由 \((1.58)-(1.59)\) 得
\[ \left|e^{0}\right|_{1}=0, \quad\left\|e^{0}\right\|_{\infty}=0 \]
故 (1.54) 及 (1.55) 对 \(k=0\) 成立.
- 用 \(\delta_{t} e^{\frac{1}{2}}\) 与 \((1.56)\) 作内积, 得
\[ \left\|\delta_{t} e^{\frac{1}{2}}\right\|^{2}+\left(\psi\left(\hat{u}, e^{\frac{1}{2}}\right), \delta_{t} e^{\frac{1}{2}}\right)=\nu\left(\delta_{x}^{2} e^{\frac{1}{2}}, \delta_{t} e^{\frac{1}{2}}\right)+\left(R^{0}, \delta_{t} e^{\frac{1}{2}}\right) \]
注意到
\[ e_{i}^{0}=0, \quad 0 \leqslant i \leqslant m \]
有
\[ \frac{1}{\tau^{2}}\left\|e^{1}\right\|^{2}+\frac{1}{2 \tau}\left(\psi\left(\hat{u}, e^{1}\right), e^{1}\right)=-\frac{\nu}{2 \tau}\left|e^{1}\right|_{1}^{2}+\frac{1}{\tau}\left(R^{0}, e^{1}\right) \]
再注意到
\[ \left(\psi\left(\hat{u}, e^{1}\right), e^{1}\right)=0 \]
有
\[ \frac{1}{\tau^{2}}\left\|e^{1}\right\|^{2}+\frac{\nu}{2 \tau}|e|_{1}^{2}=\frac{1}{\tau}\left(R^{0}, e^{1}\right) \leqslant \frac{1}{\tau^{2}}\left\|e^{1}\right\|^{2}+\frac{1}{4}\left\|R^{0}\right\|^{2} \]
再由 \((1.37)\), 得到
\[ \left|e^{1}\right|_{1}^{2} \leqslant \frac{2 \tau}{\nu} \cdot \frac{1}{4}\left\|R^{0}\right\|^{2} \leqslant \frac{\tau}{2 \nu} L c_{5}^{2}\left(\tau^{2}+h^{2}\right)^{2} \]

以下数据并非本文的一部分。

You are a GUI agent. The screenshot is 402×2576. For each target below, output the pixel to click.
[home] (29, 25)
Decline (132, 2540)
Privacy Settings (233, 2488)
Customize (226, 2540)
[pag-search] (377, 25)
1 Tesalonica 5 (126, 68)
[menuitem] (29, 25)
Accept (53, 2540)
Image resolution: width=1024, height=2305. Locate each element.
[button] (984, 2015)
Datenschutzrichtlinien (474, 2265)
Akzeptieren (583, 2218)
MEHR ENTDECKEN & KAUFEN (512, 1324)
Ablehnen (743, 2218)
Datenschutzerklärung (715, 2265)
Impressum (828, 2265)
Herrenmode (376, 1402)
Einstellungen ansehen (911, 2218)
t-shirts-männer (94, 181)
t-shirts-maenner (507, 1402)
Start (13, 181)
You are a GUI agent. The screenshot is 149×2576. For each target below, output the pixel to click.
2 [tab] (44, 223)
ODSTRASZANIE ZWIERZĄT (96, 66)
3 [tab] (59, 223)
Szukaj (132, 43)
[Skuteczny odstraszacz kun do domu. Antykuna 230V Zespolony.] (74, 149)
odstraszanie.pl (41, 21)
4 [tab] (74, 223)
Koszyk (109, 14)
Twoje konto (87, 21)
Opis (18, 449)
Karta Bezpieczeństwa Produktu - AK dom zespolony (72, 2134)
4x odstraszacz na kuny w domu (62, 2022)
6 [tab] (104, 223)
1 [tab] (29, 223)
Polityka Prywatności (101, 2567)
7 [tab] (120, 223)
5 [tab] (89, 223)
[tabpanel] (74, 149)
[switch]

当 \(\tau \leqslant 2 \nu\) 时
\[ \left|e^{1}\right|_{1}^{2} \leqslant L c_{5}^{2}\left(\tau^{2}+h^{2}\right)^{2} \]
或
\[ \left|e^{1}\right|_{1} \leqslant \sqrt{L} c_{5}\left(\tau^{2}+h^{2}\right) \]
- 将 \(\Delta_{t} e^{k}\) 与 \((1.57)\) 作内积, 得
\[ \begin{gathered} \left\|\Delta_{t} e^{k}\right\|^{2}+\left(\psi\left(U^{k}, U^{\bar{k}}\right)-\psi\left(u^{k}, u^{\bar{k}}\right), \Delta_{t} e^{k}\right)=\nu\left(\delta_{x}^{2} e^{\bar{k}}, \Delta_{t} e^{k}\right)+\left(R^{k}, \Delta_{t} e^{k}\right), \\ 1 \leqslant k \leqslant n-1 \end{gathered} \]
或
\[ \begin{aligned} &\left\|\Delta_{t} e^{k}\right\|^{2}+\frac{\nu}{4 \tau}\left(\left|e^{k+1}\right|_{1}^{2}-\left|e^{k-1}\right|_{1}^{2}\right) \\ =&-\left(\psi\left(U^{k}, U^{\bar{k}}\right)-\psi\left(u^{k}, u^{\bar{k}}\right), \Delta_{t} e^{k}\right)+\left(R^{k}, \Delta_{t} e^{k}\right), \quad 1 \leqslant k \leqslant n-1 \end{aligned} \]
易知
\[ \left|U^{k}\right|_{1} \leqslant \sqrt{L} c_{3}, \quad\left\|U^{k}\right\|_{\infty} \leqslant \frac{\sqrt{L}}{2}\left|U^{k}\right|_{1} \leqslant \frac{L}{2} c_{3}, \quad 0 \leqslant k \leqslant n \]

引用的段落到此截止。